The oncologist assured her “You’re getting it,” and they both laughed.
Not that either thought Xgeva’s price was a laughing matter. In fact, like many medications, Xgeva costs much more in the U.S. than in any other developed countries, with a single injection costing more than $2,000.
There’s too many reasons for these high prices to delve into them in the space of a short essay. Instead, I want to show how the insanity of American healthcare prices played out in this one, real oncology appointment. (Note: The appointment was recorded by a marketing company, Verilogue Inc., with the permission of the doctor and patient. I gained access to an anonymized transcript of the appointment for a research project approved by the Duke University IRB.)
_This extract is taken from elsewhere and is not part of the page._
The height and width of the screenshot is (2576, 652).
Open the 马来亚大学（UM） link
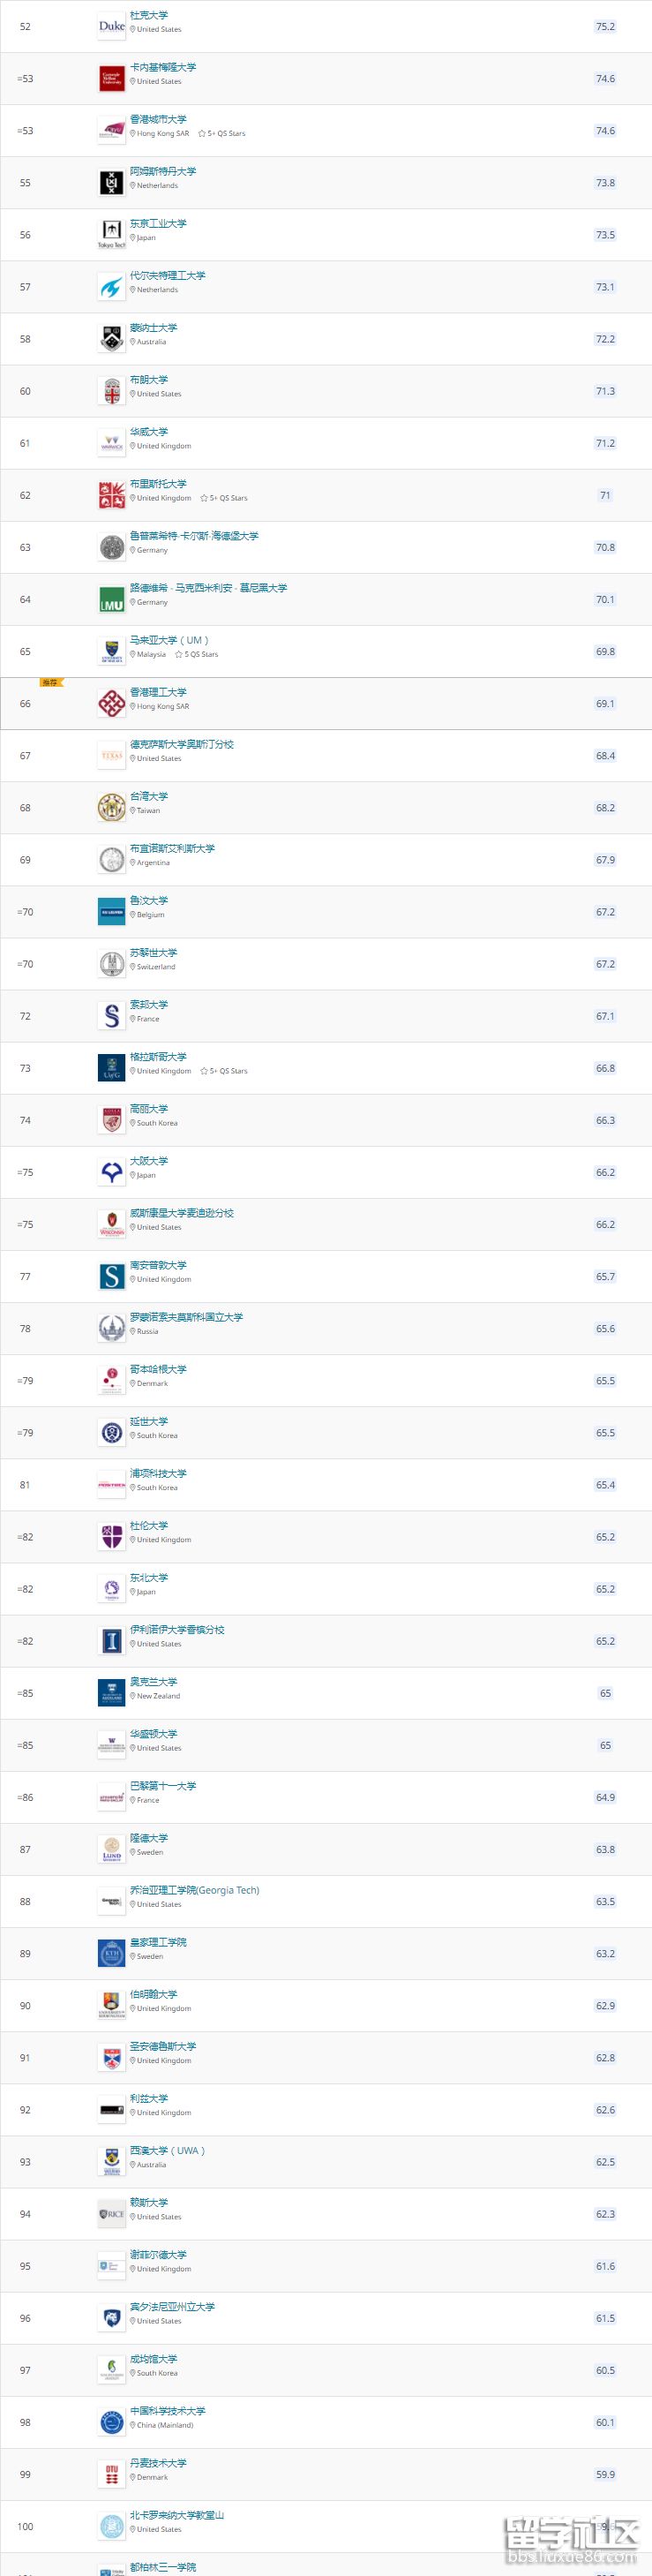(169, 641)
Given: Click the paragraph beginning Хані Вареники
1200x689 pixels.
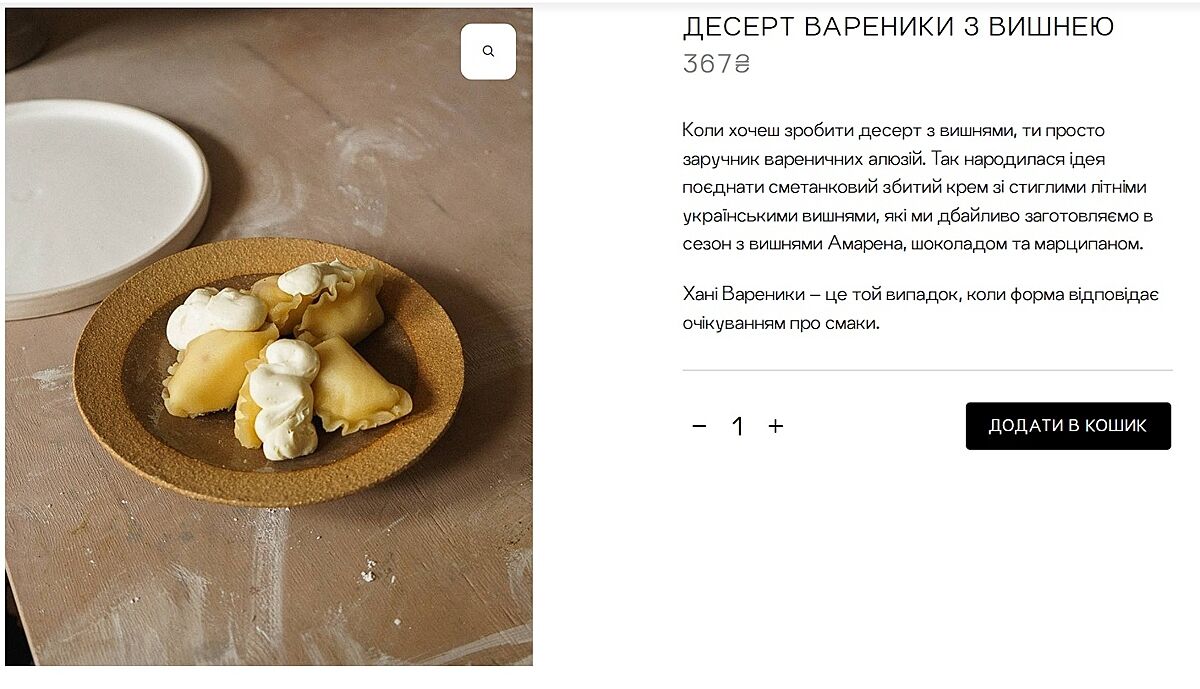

After assuring Kahn that she’d remain on the Xgeva, her oncologist explained how he believes healthcare pricing plays out in the U.S. “It’s totally outrageous. What usually happens is the hospital or the clinic will charge 300 times what they think they can get, and the insurance company pays 1/20th of the original.”
“Oh, okay,” Kahn replied, with a touch of confusion.
“So it’s just a game, it’s a total horrible game,” the oncologist continued. “That’s crazy,” Kahn reiterated.